Sunday, April 19, 2015

Alain de Bottom



“One rarely falls in love without being as much attracted to what is interestingly wrong with someone as what is objectively healthy.” 

“Every fall into love involves the triumph of hope over self-knowledge. We fall in love hoping we won't find in another what we know is in ourselves, all the cowardice, weakness, laziness, dishonesty, compromise, and stupidity. We throw a cordon of love around the chosen one and decide that everything within it will somehow be free of our faults. We locate inside another a perfection that eludes us within ourselves, and through our union with the beloved hope to maintain (against the evidence of all self-knowledge) a precarious faith in our species.”  

“We are all more intelligent than we are capable, and awareness of the insanity of love has never saved anyone from the disease.” 

“One of the best protections against disappointment is to have a lot going on.”  

“That said, deciding to avoid other people does not necessarily equate with having no desire whatsoever for company; it may simply reflect a dissatisfaction with what—or who—is available. Cynics are, in the end, only idealists with awkwardly high standards. In Chamfort's words, 'It is sometimes said of a man who lives alone that he does not like society. This is like saying of a man that he does not like going for walks because he is not fond of walking at night in the forêt de Bondy.” 

“It is in books, poems, paintings which often give us the confidence to take seriously feelings in ourselves that we might otherwise never have thought to acknowledge.”  

“It is in dialogue with pain that many beautiful things acquire their value. Acquaintance with grief turns out to be one of the more unusual prerequisites of architectural appreciation. We might, quite aside from all other requirements, need to be a little sad before buildings can properly touch us.” 

“Not being understood may be taken as a sign that there is much in one to understand.”  

“Perhaps it is true that we do not really exist until there is someone there to see us existing, we cannot properly speak until there is someone who can understand what we are saying in essence, we are not wholly alive until we are loved.” 

“What we seek, at the deepest level, is inwardly to resemble, rather than physically to possess, the objects and places that touch us through their beauty.”  

“People only get really interesting when they start to rattle the bars of their cages.” 

“There are things that are not spoken about in polite society. Very quickly in most conversations you'll reach a moment where someone goes, 'Oh, that's a bit heavy,' or 'Eew, disgusting.' And literature is a place where that stuff goes; where people whisper to each other across books, the writer to the reader. I think that stops you feeling lonely – in the deeper sense, lonely.”  

“A good half of the art of living is resilience.” 

“It was no longer her absence that wounded me, but my growing indifference to it. Forgetting, however calming, was also a reminder of infidelity to what I had at one time held so dear.”  

“There is no such thing as work-life balance. Everything worth fighting for unbalances your life.” 

“Out of the millions of people we live among, most of whom we habitually ignore and are ignored by in turn, there are always a few that hold hostage our capacity for happiness, whom we could recognize by their smell alone and whom we would rather die than be without.”  

“The difference between hope and despair is a different way of telling stories from the same facts.” 

“Bad architecture is in the end as much a failure of psychology as of design. It is an example expressed through materials of the same tendencies which in other domains will lead us to marry the wrong people, choose inappropriate jobs and book unsuccessful holidays: the tendency not to understand who we are and what will satisfy us.” 

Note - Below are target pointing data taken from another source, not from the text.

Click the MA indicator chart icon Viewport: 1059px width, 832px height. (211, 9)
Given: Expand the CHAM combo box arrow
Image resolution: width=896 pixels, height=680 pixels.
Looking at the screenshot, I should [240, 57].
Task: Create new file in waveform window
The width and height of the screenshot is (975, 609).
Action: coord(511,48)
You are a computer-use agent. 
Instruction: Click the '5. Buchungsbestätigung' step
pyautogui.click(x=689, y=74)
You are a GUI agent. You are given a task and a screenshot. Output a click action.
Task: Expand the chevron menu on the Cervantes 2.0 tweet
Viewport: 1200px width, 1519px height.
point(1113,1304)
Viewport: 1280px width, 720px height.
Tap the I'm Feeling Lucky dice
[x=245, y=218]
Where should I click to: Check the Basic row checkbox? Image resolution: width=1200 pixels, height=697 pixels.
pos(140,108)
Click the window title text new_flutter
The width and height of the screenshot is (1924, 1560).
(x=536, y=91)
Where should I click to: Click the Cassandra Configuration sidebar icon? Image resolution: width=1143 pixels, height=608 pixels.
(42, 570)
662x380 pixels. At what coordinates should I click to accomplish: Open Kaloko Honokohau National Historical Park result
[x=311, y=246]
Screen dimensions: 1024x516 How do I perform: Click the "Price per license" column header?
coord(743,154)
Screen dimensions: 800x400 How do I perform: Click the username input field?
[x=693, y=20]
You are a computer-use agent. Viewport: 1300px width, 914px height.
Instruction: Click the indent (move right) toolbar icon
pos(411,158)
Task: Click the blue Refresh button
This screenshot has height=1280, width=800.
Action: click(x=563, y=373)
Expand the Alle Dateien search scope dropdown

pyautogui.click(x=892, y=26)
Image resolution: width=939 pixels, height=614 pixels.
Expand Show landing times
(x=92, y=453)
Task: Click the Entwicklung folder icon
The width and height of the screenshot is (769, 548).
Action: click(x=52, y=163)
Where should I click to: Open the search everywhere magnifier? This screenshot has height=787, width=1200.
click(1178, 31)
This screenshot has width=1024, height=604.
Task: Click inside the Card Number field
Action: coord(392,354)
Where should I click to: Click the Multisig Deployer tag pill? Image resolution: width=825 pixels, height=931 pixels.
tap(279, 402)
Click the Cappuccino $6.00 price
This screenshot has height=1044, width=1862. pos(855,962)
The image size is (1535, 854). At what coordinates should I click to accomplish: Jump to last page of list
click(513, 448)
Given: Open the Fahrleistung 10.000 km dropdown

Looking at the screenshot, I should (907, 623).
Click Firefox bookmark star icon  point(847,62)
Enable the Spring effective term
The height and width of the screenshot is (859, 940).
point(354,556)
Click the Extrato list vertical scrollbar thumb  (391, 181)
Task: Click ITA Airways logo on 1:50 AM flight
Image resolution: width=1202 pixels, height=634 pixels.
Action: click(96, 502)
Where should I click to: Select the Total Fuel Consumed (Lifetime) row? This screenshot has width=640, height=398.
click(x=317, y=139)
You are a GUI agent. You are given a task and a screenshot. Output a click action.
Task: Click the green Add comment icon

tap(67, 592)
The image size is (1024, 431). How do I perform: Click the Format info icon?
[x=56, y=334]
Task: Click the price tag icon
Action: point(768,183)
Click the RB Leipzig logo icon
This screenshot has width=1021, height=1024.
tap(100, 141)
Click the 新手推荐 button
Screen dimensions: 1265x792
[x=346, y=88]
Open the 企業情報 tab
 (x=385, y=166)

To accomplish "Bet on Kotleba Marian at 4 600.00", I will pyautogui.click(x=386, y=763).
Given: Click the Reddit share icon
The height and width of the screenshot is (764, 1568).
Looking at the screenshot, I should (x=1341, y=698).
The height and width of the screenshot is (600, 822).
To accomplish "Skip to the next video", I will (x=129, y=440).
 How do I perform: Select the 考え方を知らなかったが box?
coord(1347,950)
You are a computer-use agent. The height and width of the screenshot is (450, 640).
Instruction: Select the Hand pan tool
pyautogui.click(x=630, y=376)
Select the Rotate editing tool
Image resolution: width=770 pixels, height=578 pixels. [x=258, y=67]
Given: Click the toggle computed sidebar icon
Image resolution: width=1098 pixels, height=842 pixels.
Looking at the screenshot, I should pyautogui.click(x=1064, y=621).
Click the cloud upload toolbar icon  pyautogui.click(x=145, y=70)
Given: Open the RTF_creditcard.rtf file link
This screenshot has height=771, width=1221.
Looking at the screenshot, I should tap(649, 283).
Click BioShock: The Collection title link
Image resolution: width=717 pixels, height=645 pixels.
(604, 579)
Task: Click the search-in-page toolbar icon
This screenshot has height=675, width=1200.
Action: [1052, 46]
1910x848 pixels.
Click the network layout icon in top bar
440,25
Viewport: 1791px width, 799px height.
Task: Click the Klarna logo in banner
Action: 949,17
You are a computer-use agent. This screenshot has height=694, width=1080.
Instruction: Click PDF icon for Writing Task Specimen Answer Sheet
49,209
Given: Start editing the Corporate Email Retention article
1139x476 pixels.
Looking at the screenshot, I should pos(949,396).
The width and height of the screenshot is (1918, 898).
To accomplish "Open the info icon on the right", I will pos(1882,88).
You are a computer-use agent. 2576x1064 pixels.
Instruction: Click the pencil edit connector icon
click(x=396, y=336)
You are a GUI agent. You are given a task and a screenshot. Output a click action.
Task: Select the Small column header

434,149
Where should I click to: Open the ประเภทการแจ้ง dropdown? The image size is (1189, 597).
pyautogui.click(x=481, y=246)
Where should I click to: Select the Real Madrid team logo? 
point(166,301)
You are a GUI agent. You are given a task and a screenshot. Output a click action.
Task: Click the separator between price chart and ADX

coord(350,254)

“To be loved by someone is to realize how much they share the same needs that lie at the heart of our own attraction to them. Albert Camus suggested that we fall in love with people because, from the outside, they look so whole, physically whole and emotionally 'together' - when subjectively we feel dispersed and confused. We would not love if there were no lack within us, but we are offended by the discovery of a similar lack in the other. Expecting to find the answer, we find only the duplicate of our own problem.” 

“You normally have to be bashed about a bit by life to see the point of daffodils, sunsets and uneventful nice days.”